Fidelity, the biggest provider with almost $430 billion, will reveal the previous day's closing value for all of its funds beginning Wednesday, the Boston-based company said on Friday in a statement.

Federated will do the same for five funds that invest in commercial paper by Jan. 25, said Meghan McAndrew, a spokeswoman for the Pittsburgh-based firm.

Charles Schwab Corp. will start providing daily values later this quarter, the San Francisco-based firm said on Friday.

Companies managing $1.5 trillion in money fund assets, or more than half of the U.S. market, have introduced the change in the past three days, increasing pressure on the rest of the industry to follow.

Goldman Sachs Group Inc. was the first to take the step on Wednesday, followed on the same day by JPMorgan Chase & Co., BlackRock Inc. and The Bank of New York Mellon Corp.

“The companies are hearing from their client base, and investors who shop among different funds want them to be on a level playing field in terms of transparency,” said Michael Krasner, managing editor at money fund research firm iMoneyNet in Westborough, Mass.

Goldman Sachs' decision caught competitors by surprise and angered some, said people from three money fund providers who asked not to be named because they were not authorized to speak publicly on the matter.

The voluntary shift means that the industry has given away a bargaining chip in the ongoing fight over money fund regulation, the people said.

Regulators led by former Securities and Exchange Commission Chairman Mary Schapiro have worked to impose tighter restrictions on money funds since the September 2008 collapse of the $62.5 billion Reserve Primary Fund. Its closure triggered a wider run on funds that helped freeze global credit markets.

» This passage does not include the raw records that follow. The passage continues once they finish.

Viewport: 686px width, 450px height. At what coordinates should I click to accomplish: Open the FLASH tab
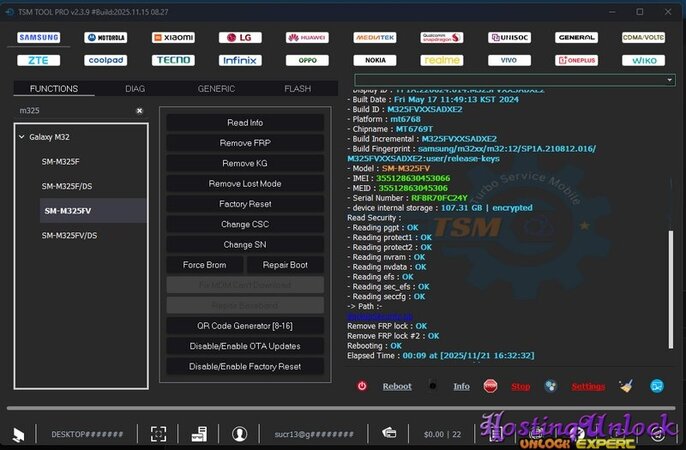click(297, 89)
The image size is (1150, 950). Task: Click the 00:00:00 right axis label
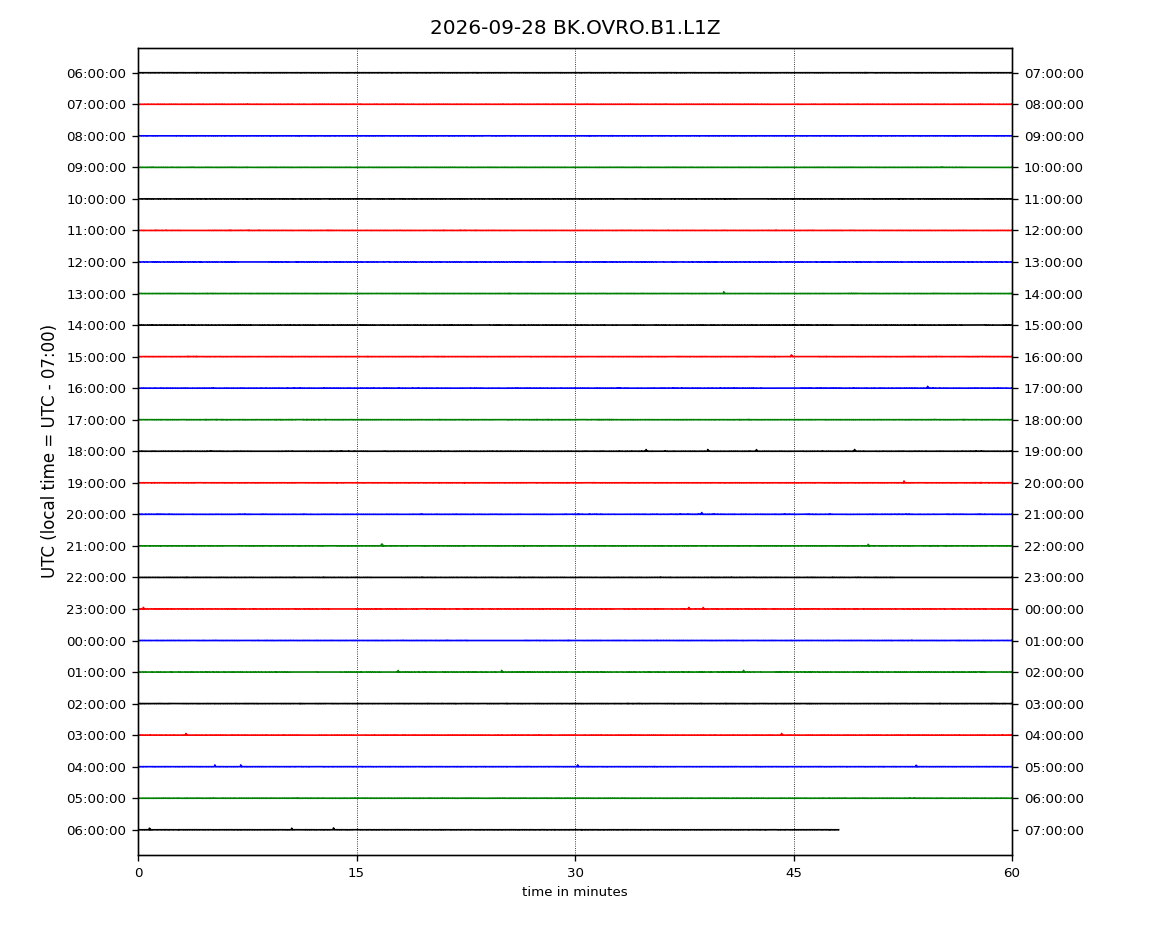1054,610
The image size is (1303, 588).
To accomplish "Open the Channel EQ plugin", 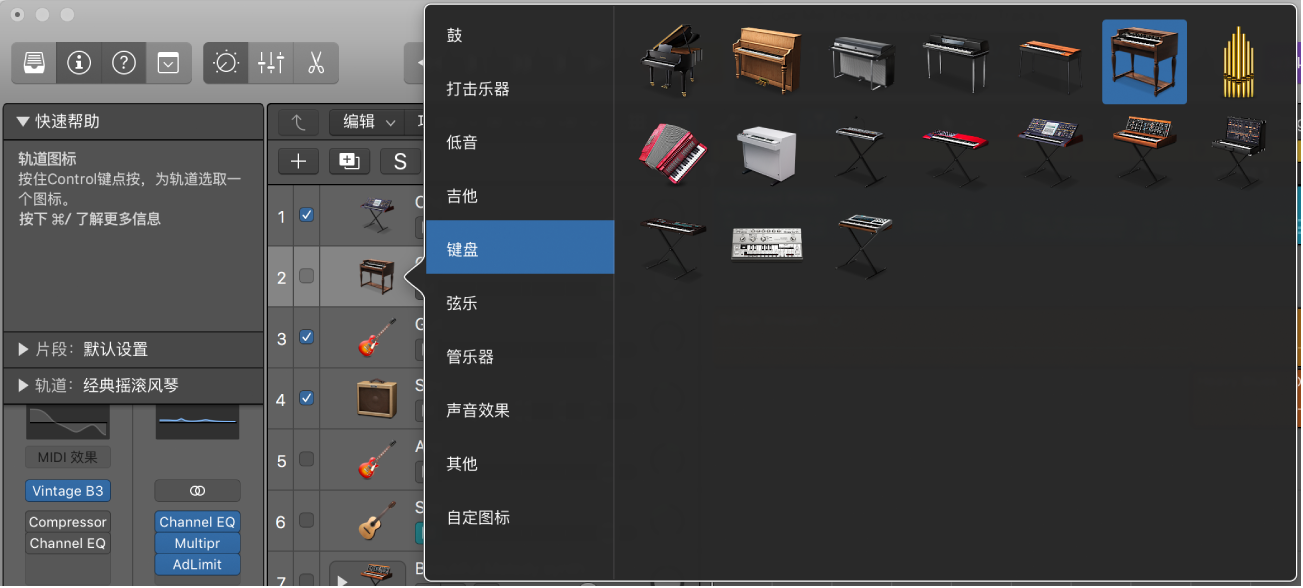I will click(x=197, y=522).
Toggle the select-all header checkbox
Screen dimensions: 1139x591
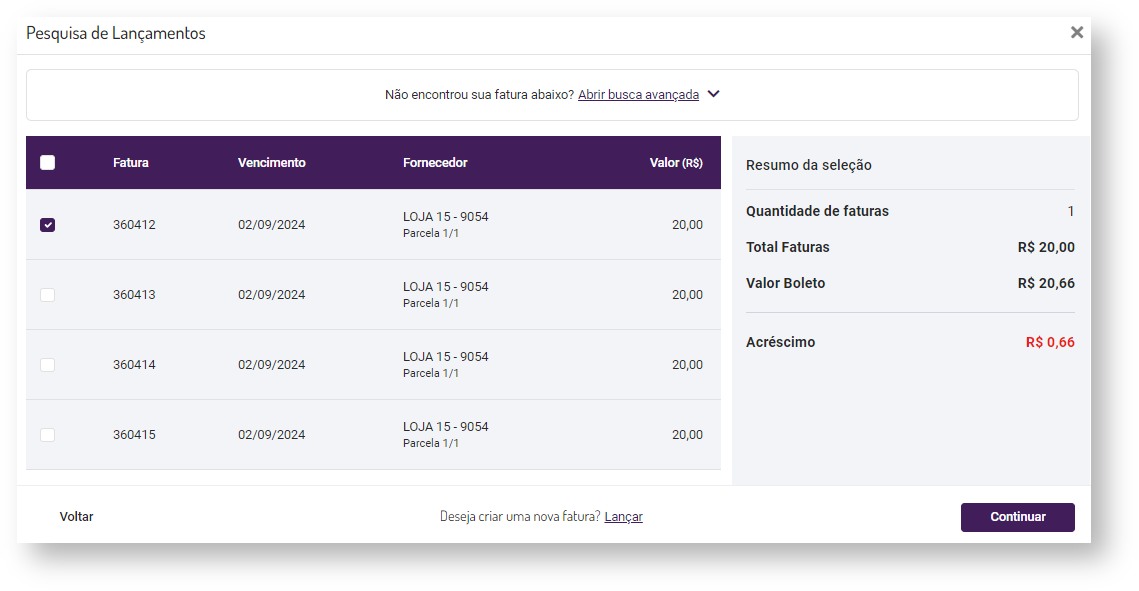click(47, 163)
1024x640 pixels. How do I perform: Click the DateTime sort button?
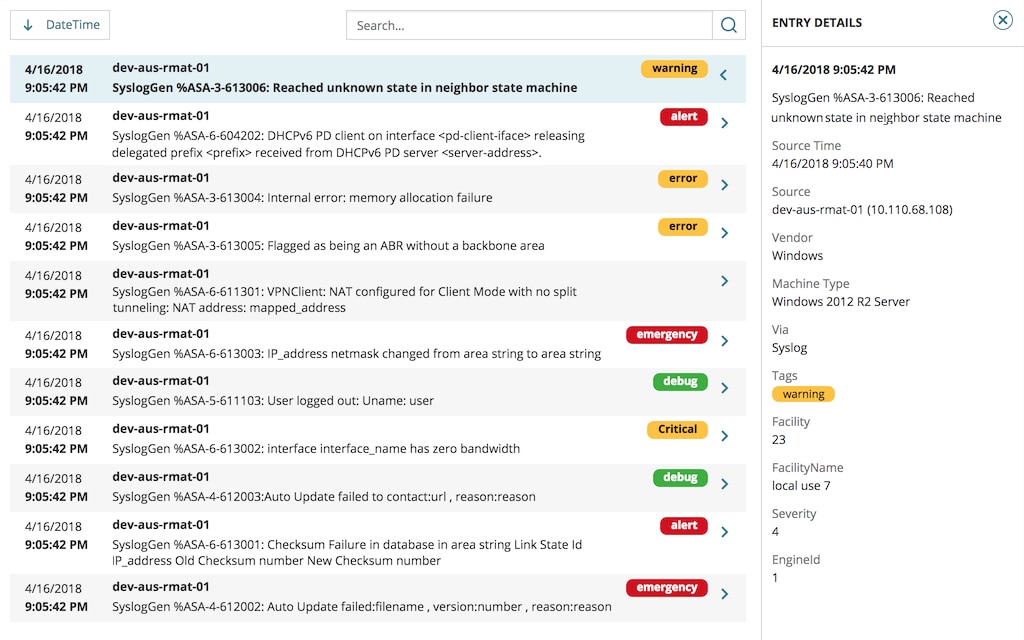coord(60,24)
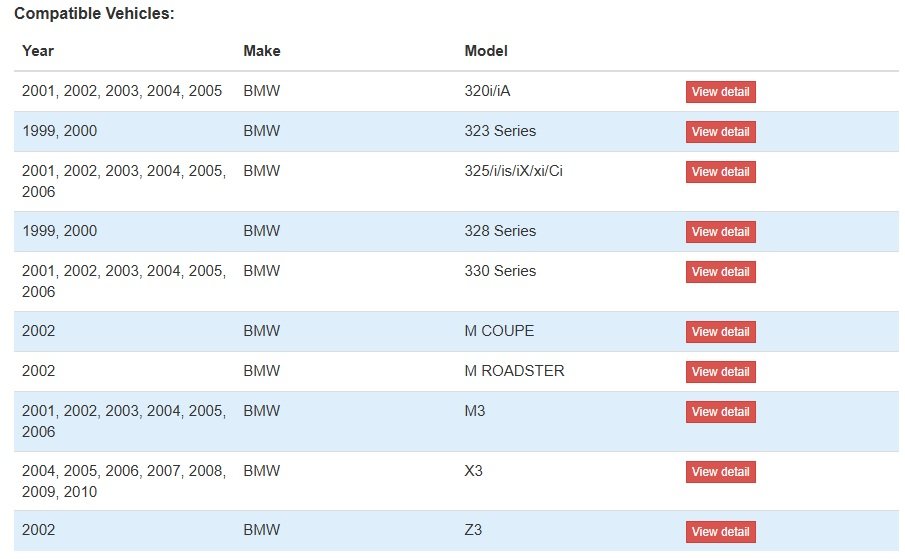Click the Year column header
Image resolution: width=905 pixels, height=559 pixels.
(x=38, y=51)
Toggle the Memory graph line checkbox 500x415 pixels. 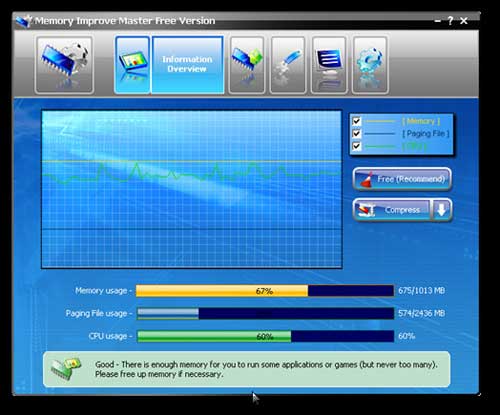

The SEC enacted rules in 2010 that introduced liquidity minimums, reduced the average maturity of holdings and set higher standards for credit quality.

Schapiro has since argued that funds are still prone to investor runs that can destabilize financial markets. Her plan to make the funds stronger would have required that funds either abandon their fixed $1 share price or adopt capital buffers to protect against losses and withdrawal restrictions to discourage rapid investor redemptions.

Money fund providers have argued that abandoning the $1 share price would destroy the appeal of the product.